The demonstration of amplified MALAT1 in polyps would be an interesting observation. The current MS is incomplete. Further investigation strategies might increase the identification of genetic defects within the polyps tested and may provide more complete data to support these conclusions.

Author Response

Reply to reviewer 2 

The authors use comparative genomic hybridization arrays to study CIN in colorectal adenomas. The methods used are appropriate and the results are clearly described. Early-stage colon carcinogenesis is a valuable area for study. They report amplification of MALAT1, and this would be an interesting observation. The conclusions drawn are not always consistent with the data.

We thank the Reviewer for his/her comment, based on which we added our findings from the data to the conclusion.

TSC2 loss was detected in five patients; since it is a tumor suppressor gene, we assume that its absence is involved in adenoma formation.

General issues

(1)   The sample size is small (n= 16), with the datapoints being divided into four subclasses. This means that there are only a small number of cases for each, making it difficult to draw general conclusions.

We are thankful for the note. Initially, we intended to have one big uniform group based on a similar histological classification. However, aCGH results showed that the same histology character does not always reflect also same adenomas’ molecular background Therefore, we decided to stratify patients' results according to the similar characteristics (gains in regions encoding long non-coding RNA MALAT1, microdeletions, disrupted karyotype, and no aberrations detected). This was rather a pilot study and based on these data we plan to further expand it in the next projects.

(2)   The authors state that the MALAT1 region is “not completely amplified in any patient…..so its expression function is questionable.” This is well shown in Fig 1.

By this sentence, we meant that since MALAT1 was partially amplified in the adenoma tissue, it does not necessarily mean that the transcribed MALAT1 lncRNA performs its function correctly. For example, lncRNA MALAT1 shares with miRNA the same recognition elements (MREs) to interact with them. If these MREs were not transcribed, lncRNA MALAT1 function would be defective independently of its gene amplification.

(3)   It is unclear as to whether patients were screened for MMR gene mutations and accessed for hypermutator phenotype.  

We thank the Reviewer for this interesting point. Adenomas are, after colonoscopy removal, sent for a histological examination to exclude a presence of malignancy. If assessed as benign, no additional screening is done including MMR genes. In our case, all adenomas were described by pathologists as a precancerous stage. We assume, that if there would be MMR gene mutations it would affect cells to such an extent that it would be reflected in the morphology that would be captured even by HE staining. However, from our previous work, only a few adenomas from the caecum and ascendant colon bear MMR mutations and MSI. The vast majority is MSI-L, e.g., from transversum down to the rectum (doi.org/10.1038/s41598-022-06498-9).

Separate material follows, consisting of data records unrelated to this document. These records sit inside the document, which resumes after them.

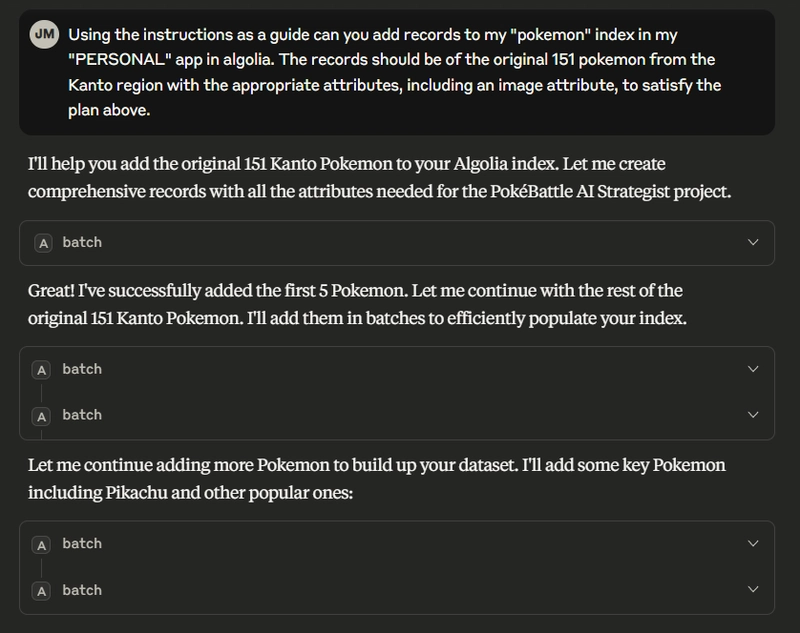800x633 pixels.
Task: Click the 'Great! I've successfully added' paragraph
Action: [x=357, y=304]
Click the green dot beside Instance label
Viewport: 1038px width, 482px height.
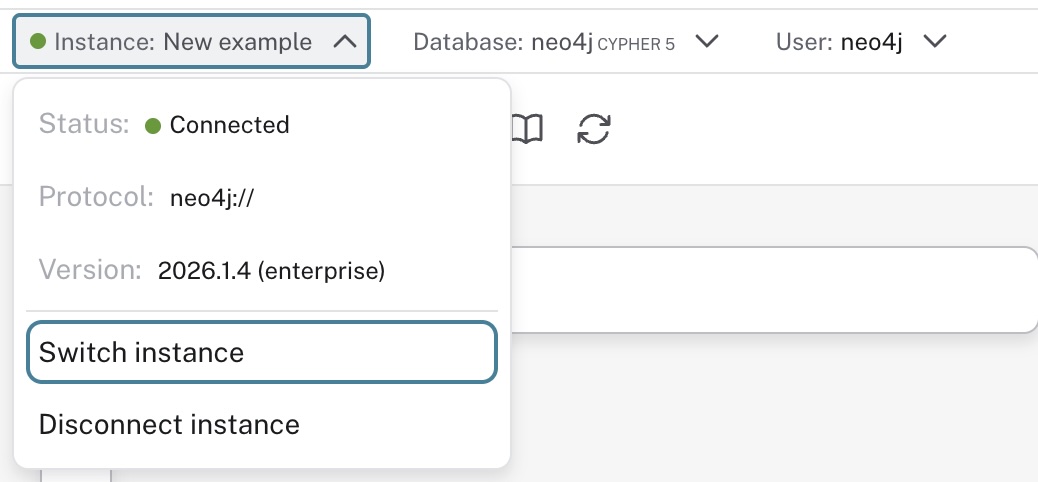coord(38,42)
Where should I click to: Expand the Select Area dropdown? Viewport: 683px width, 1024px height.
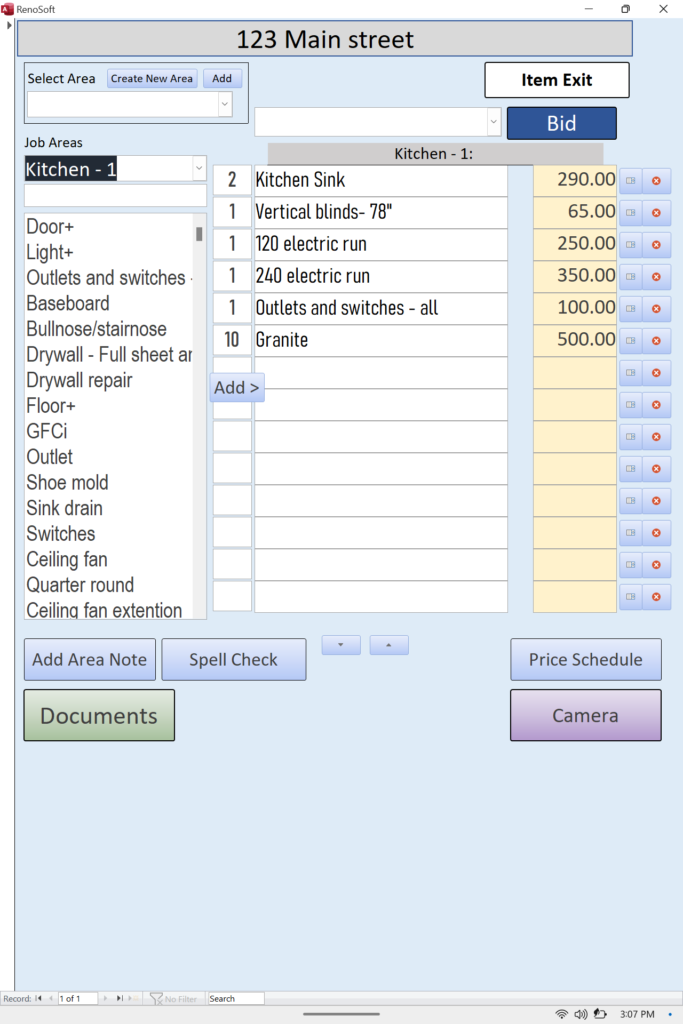click(225, 104)
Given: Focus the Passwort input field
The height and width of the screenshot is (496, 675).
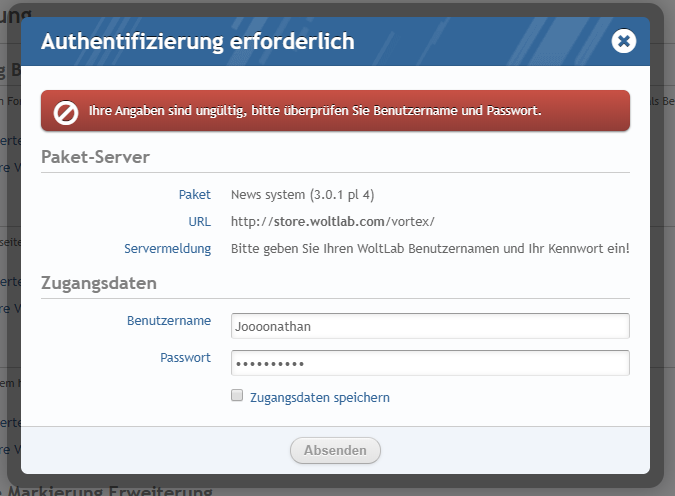Looking at the screenshot, I should pos(430,362).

(4)   It would be useful to include a measure of polyp size.

We thank the Reviewer for this comment. We have included these data in Table 4 to complete information about adenoma samples.

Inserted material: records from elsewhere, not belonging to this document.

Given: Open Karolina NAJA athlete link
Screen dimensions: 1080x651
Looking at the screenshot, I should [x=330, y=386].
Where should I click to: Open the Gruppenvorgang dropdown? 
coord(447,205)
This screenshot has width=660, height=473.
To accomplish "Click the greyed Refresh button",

Further experiments could strengthen the MS

(1)   The question of MALAT1 function would be approached by qRT-PCR and/or in situ hybridisation to demonstrate MALAT1 expression is increased compared to normal colon mucosa.

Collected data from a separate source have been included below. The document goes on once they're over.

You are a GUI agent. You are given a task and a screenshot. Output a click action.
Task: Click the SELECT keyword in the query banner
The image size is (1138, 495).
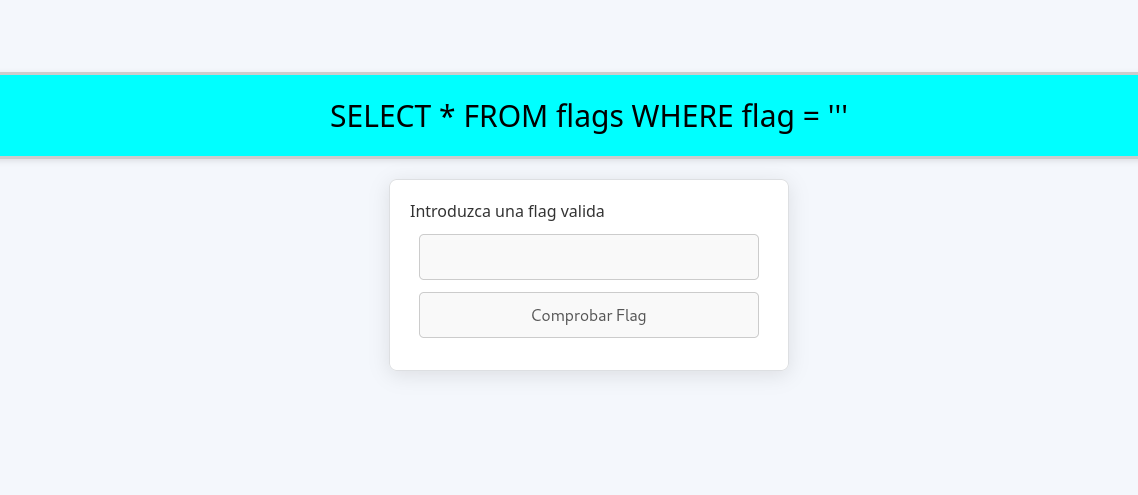tap(380, 116)
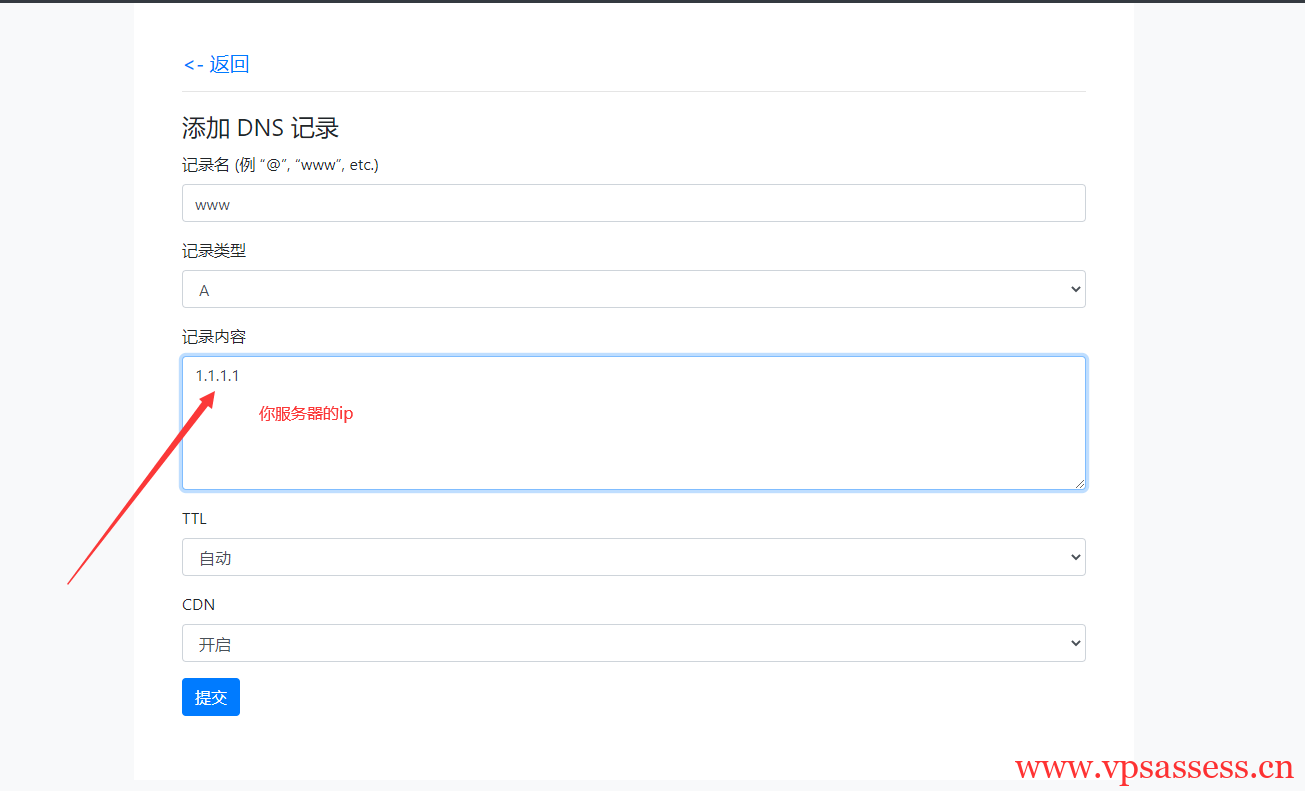
Task: Focus the 记录名 input containing www
Action: [x=634, y=203]
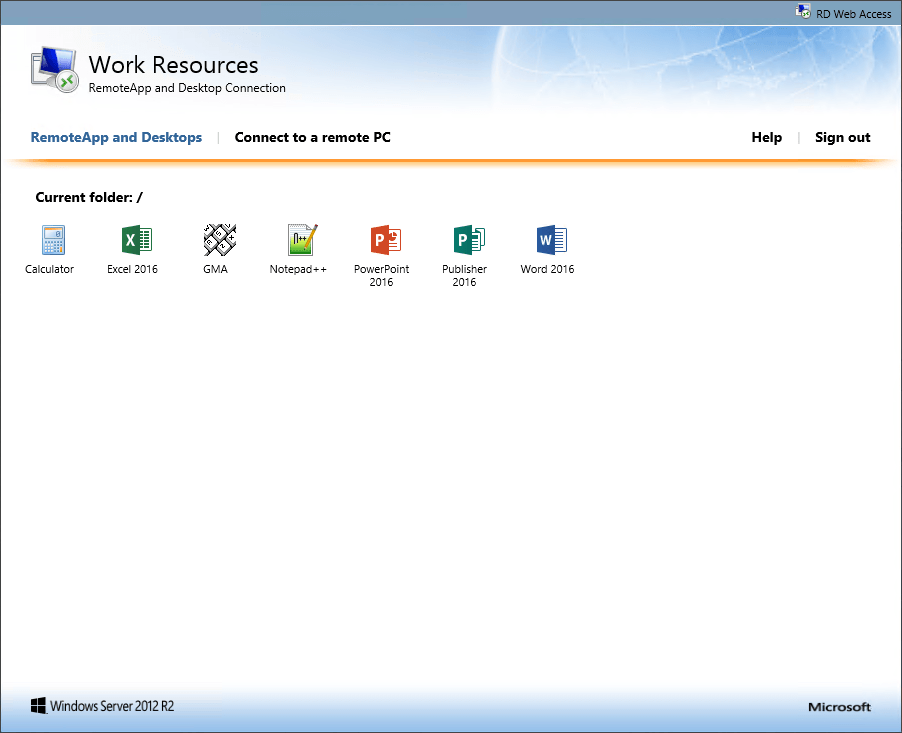The width and height of the screenshot is (902, 733).
Task: Open Notepad++ from the resources list
Action: (x=299, y=240)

We agree with the Reviewer’s opinion. Unfortunately, we do not have on our disposal RNA in these patients. Additional isolation is not possible because a whole piece of fresh frozen tissue samples was already used for DNA isolation, since the aCGH method requires minimal input of 500ng of good quality DNA. For the same reason, we cannot perform FISH. Besides, the fresh frozen biopsies of adenomas consist of a tiny amount of material.

(2)   DNA sequencing would demonstrate MALAT1 amplification within the five group 1 polyps.

Indeed, DNA sequencing would provide the following supportive evidence of MALAT1 amplification. However, we are limited by biological material and sufficient high-quality DNA is required for next-generation sequencing. Nevertheless, we will of course include MALAT1 into the DNA panel for future planned research on new colorectal adenomas.